OK, thank you very much. I am not familiar with the interface. When I used the "IPC" option, I found that the larger the structure to be transmitted, the slower the transmission speed. I thought that the "LOCAL" option was used for transmission through shared memory. I misunderstood. However, why does the time required for transmission increase as the structure increases?
@xfsaid The transmission latency (speed) should stay constant - independent of the structure size. Could you share your code snippet here that shows how you send and receive your large structure?
Are you using the loan
and send
API or do you call send_copy
which creates a copy of the transmitted data which has a significant performance impact?
@elfenpiff I know the reason. My publisher sends messages at a frequency of 1000Hz.
I added an array of 1M to the test structure (path: examples/cxx/publish_subscribe/src/transmission_data.hpp).
struct TransmissionData {
std::int32_t x;
std::int32_t y;
double funky;
char c[1024*1024];
}
I found that the efficiency of the program is affected by the size of the array.
By default, when the max_slice_len interface is not called, the CPU usage will increase from 3% to 35% when the array is larger than 1M.

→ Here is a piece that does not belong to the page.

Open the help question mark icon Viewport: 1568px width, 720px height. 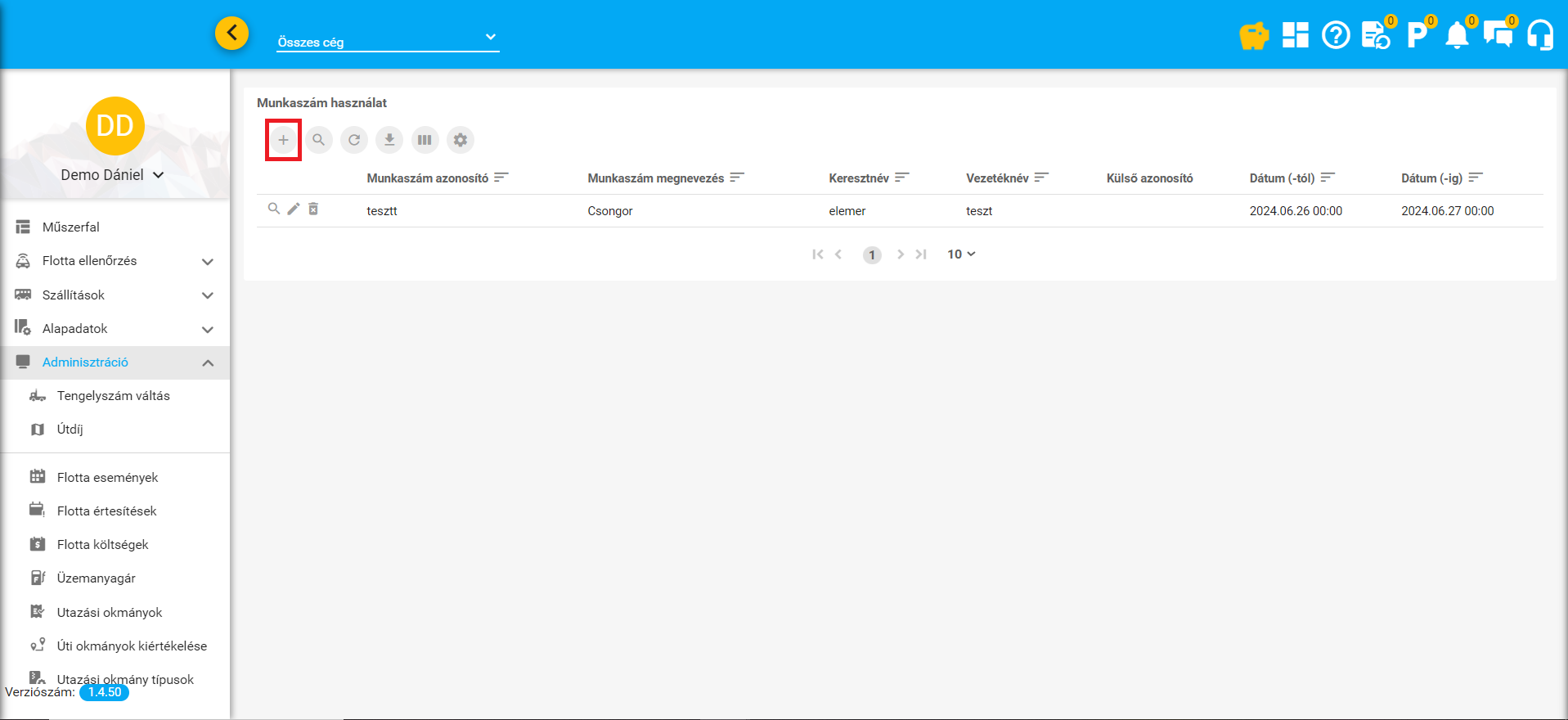point(1336,36)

Now I know that the publisher needs to call this interface: max_slice_len(uint64_t).
auto publisher = service.publisher_builder()
.max_slice_len(1024 * 1024 + 100)
.create();
@xfsaid
Please do not use max_slice_len
in this case. It is an API-Bug on our side that this is available for non-iox::Slice
types. The idea behind this call is that you can define the length of the dynamic array you want to handle - we call in this case slice.
Translated to your use case, it would mean if your construct the service with a payload of iox::Slice<TransmissionData>
to have a dynamic array of TransmissionData
elements.
auto service = node.service_builder(ServiceName::create("Service With Dynamic Data")
.publish_subscribe<iox::Slice<TransmissionData>>()
.open_or_create()
.expect("successful service creation/opening");
But this is not want you want in your use case!
When TransmissionData
has a size of ~ 1MB and you allocate it with publisher.loan()
then the whole 1MB is always initialized, meaning that all elements of TransmissionData::c
are zeroed which is very CPU demanding.
This is why we offer publisher.loan_uninit()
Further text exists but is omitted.